Jazz contacts her solicitor Dane Jordans (Myles Pollard) and later tries to seduce Dane into withholding her mother's inheritance from Drew. Morag Bellingham (Cornelia Frances) discovers Jazz had seduced a member of staff from her mother's care home and Dane refuses to support her in this legal battle. Jazz is also involved in a divorce case with her husband Kevin Freeman, who wants to reconcile with her. However, this falls through when Drew exposes Jazz's affair with Tony to him, and Kevin leaves taking his daughters, Bree and Essie with him. Drew tries to drive Jazz away from town after faking a powercut at her home, but it backfires when a fire starts, nearly killing Jazz. Drew agrees to give Jazz his inheritance, on the condition she leaves Summer Bay. Jazz takes the money and departs.

Several months later, following the death of Drew's uncle Dan, Jazz returns for his funeral and begins arguing with Dan's ex-wife Amanda much to the chagrin of Dan's widow, Leah. She tries restart her relationship with Tony but he tells her he is now involved with Rachel Armstrong (Amy Mathews). Jazz then takes a job at Summer Bay High working for Martin Bartlett (Bob Baines) as his secretary and begins dating Miles Copeland (Josh Quong Tart).

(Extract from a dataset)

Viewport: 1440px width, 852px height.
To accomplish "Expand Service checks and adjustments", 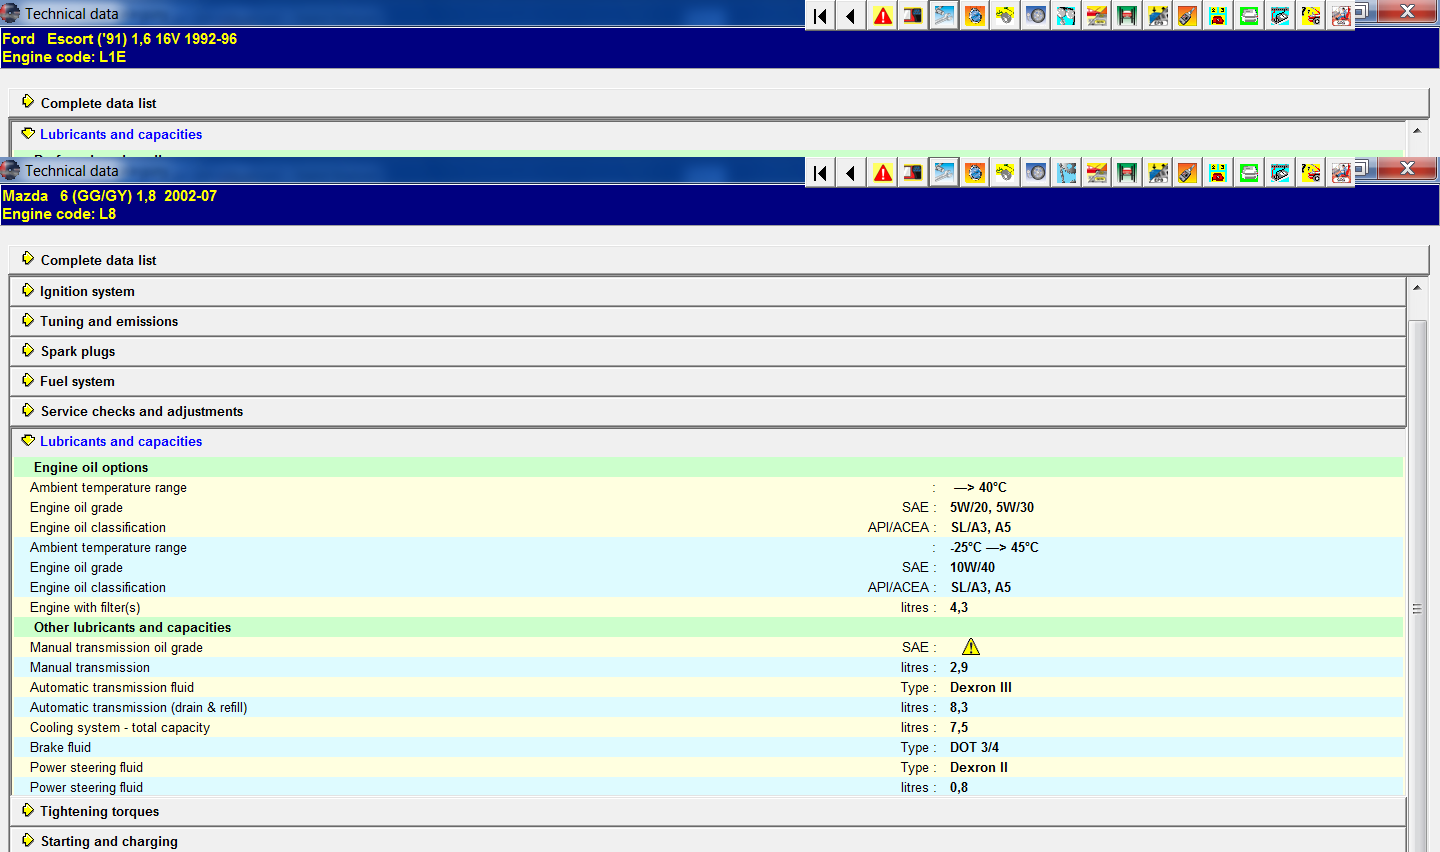I will 141,411.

In order to keep her job, She blackmails Martin when she spots him an underground fight. However, Miles finds out and dumps her.

Jazz later gets into a fight with Christine Jones (Elizabeth Alexander) at Jack Holden (Paul O'Brien) and Martha MacKenzie's (Jodi Gordon) engagement party. She confides in Tony that she still loves him and wants to change. He suggests she leaves Summer Bay to start a new life in the city near Drew, which she does.

==Reception==
For her portrayal of Jazz, Gordon received a nomination for "Best Newcomer" at the first Digital Spy Soap Awards. A writer from Yahoo! 7 branded Jazz a "femme fatale" and a "stunning leggy brunette". Of Jazz and Amanda's feud they added that "while their looks are at the opposite ends of the spectrum, they have both reigned as super-bitches and were fighting for supremacy."